As far as particular UI components are concerned, there are an absolute shedload of free Jquery plugins, of varying quality: the good ones do tend to rise to the top, and aren't hard to find, as long as you don't always just download the first result in a Google search

Avoid Angular.js like the plague. Imagine somebody read the whole of Design Patterns and Patterns of Enterprise Application Architecture, understood less than 1% of them (but thought they understood it all), then read the documentation for the most over-engineered, bloated app framework ever created and understood less than 1% of that, then took the knowledge they'd acquired and misapplied it in the worst possible way to a context for which it was utterly unsuited: they'd produce Angular.js; except it's worse than that.
For going the SPA (single-page app) route, it's probably worth jumping in with Backbone.js. It can appear a little daunting at first sight, but it's solid underneath and gives you a lot of good stuff that you won't manage otherwise, life being too short (literally, in your case).
So to summarise:
- Use Bootstrap to get your UI layout in place;
- Chuck Jquery 2.x in there;
- Identify suitable Jquery plugins for any particular widgets that aren't already in Bootstrap - you can, of course, limit yourself to components written specifically for Bootstrap, which will make integrating them easier;
- Chuck Backbone.js (and its one dependency, Underscore.js) in there;
- Start creating the Backbone Models and Views, and the Router that connects them to the back end via HTTP.
Then just keep going until you're done; I'm sure you know how to do that bit

There are a lot of worthwhile Backbone tutorials out there, as well as a lot of crap ones.

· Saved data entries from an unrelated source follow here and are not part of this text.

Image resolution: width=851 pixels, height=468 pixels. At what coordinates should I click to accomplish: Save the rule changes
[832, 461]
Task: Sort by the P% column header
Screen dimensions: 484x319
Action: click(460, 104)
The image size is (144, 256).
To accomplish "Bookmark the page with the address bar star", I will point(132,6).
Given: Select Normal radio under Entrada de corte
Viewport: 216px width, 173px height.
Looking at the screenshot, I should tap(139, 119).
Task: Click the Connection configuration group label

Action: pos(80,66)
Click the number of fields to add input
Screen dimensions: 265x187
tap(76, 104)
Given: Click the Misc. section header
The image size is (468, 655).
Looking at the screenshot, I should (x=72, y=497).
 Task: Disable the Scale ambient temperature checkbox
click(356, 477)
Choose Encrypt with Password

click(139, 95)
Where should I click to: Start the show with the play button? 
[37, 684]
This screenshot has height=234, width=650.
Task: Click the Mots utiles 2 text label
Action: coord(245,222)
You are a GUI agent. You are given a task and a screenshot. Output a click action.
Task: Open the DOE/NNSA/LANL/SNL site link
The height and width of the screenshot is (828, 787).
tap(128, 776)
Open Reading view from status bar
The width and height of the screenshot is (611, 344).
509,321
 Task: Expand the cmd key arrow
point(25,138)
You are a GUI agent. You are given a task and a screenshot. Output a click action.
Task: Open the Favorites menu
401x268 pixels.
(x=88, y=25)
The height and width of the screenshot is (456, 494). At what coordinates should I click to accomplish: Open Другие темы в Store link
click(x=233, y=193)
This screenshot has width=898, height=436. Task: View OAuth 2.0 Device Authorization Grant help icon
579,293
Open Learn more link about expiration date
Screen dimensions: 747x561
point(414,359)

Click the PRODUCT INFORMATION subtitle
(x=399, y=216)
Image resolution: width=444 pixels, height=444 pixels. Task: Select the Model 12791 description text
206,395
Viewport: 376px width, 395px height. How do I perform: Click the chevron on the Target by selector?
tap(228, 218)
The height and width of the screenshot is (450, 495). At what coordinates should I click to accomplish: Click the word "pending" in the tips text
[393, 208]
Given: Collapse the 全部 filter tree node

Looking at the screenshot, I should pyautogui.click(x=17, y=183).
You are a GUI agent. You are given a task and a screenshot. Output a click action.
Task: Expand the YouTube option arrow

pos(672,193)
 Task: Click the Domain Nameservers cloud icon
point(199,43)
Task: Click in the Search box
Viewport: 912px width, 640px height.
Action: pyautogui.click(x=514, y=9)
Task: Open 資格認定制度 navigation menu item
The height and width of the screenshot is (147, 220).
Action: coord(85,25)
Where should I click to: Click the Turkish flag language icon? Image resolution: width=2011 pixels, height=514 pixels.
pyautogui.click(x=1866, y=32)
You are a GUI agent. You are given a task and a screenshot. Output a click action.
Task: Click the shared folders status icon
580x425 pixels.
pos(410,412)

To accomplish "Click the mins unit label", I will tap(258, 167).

A good place to start is Jeremy Ashkenas's list, as he created Backbone.js so he's a pretty good judge of them

EDIT: oh, one more thing: don't get hung up on the back end. Remember, as far as a client running in a browser is concerned, everything on the server is just stuff accessed over HTTP. It has a URL, which can accept certain request methods (GET, POST, etc.), and maybe parameters (e.g. GET http://banana.example.com/bunches/?ripeness=medium to get a list of all bunches of bananas of medium ripeness), and which returns a status (e.g. 404 Not Found if there are no medium-ripe bunches, 200 OK if there are) and a response body (an HTML page saying "Yes, we have no medium-ripe bananas", a JSON response containing an array of bunch IDs). That's all the client knows, and all the client needs to know. It could be implemented in PHP, or Struts, or node.js, or you could have a bunch of North Koreans sitting at Teletypes sending back responses; it doesn't matter.